Un Estado abultado y social no necesariamente resuelve la desigualdad

Segundo, y relacionado con la evidencia expuesta, podemos reconocer que tener un Estado intervencionista y abultado no es una condición ni necesaria ni suficiente para disminuir la desigualdad económica. El hecho de que Chile era prácticamente similar en su concentración de la riqueza entre el ciclo político intervencionista 1963-1973 y el ciclo político pro mercado 1990-2013 es paradigmático de lo anterior. De la misma forma, basta con ver alrededor de nuestro vecindario para darnos cuenta de que tener un Estado grande e intervencionista no necesariamente ayuda a erradicar la desigualdad. Brasil, por ejemplo, posee un Estado y una burocracia del tamaño de los países europeos, no obstante, tiene una desigualdad incluso más elevada que la nuestra, a pesar de tener elevados impuestos e innumerables programas de gasto público y social. La evidencia histórica en Chile y la evidencia comparada en Brasil nos ayudan a entender entonces que tener un Estado grande y en expansión, no necesariamente ayuda a resolver nuestros problemas de desigualdad.
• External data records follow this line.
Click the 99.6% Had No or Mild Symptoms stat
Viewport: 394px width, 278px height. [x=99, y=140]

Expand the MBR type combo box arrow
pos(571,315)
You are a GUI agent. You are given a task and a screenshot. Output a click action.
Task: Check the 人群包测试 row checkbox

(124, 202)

Relacionado con el rol del Estado en disminuir la desigualdad, en Chile existe el mito de que hemos priorizado la billetera fiscal y la responsabilidad del gasto público por sobre la ayuda social y por sobre las necesidades de la gente. Lo anterior es falso y no se condice con la evidencia. De hecho, en los últimos treinta años el gasto social en el país ha crecido de forma acelerada, con una tasa real de expansión anual promedio de un 8,3%, mientras que nuestro PIB ha crecido a la mitad de dicha velocidad (4,6% promedio). Así, nuestro gasto social se ha expandido a una velocidad que casi dobla a nuestro crecimiento. Este gasto social en aumento debe evaluarse además junto con la expansión del Estado chileno.
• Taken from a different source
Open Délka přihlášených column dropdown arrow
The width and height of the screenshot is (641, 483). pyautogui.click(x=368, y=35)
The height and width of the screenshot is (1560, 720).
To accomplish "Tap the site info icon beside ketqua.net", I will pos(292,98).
Cabe destacar, entonces, que en Chile la burocracia del Estado es hoy enorme y es además ineficiente y anticuada (CEP, 2017). Chile es hoy el país con más ministerios de la OCDE (24 en total). Por ejemplo, el Congreso Nacional empleaba a menos de 350 personas en 1990 y hoy a casi a 3 mil. Al 2018, según estadísticas del INE, alcanzamos un millón de empleados públicos, con un crecimiento del número de funcionarios de un 26,3% en solo cinco años. Podemos ver que el Estado ha crecido considerablemente y no parece extraño que este haya alcanzado hoy su mayor envergadura en 30 años.

No obstante, a pesar de este doble efecto de una expansión del gasto social y una expansión considerable del Estado, la desigualdad en Chile no ha disminuido lo suficiente en esta última década. Más aún, dicha desigualdad ha disminuido menos entre el 2013-2021 —bajo un Estado y gasto social en evidente expansión—, que bajo el ciclo 1990-2013, donde teníamos un tamaño del Estado liviano, pero con un gran crecimiento económico que impulsaba la movilidad social.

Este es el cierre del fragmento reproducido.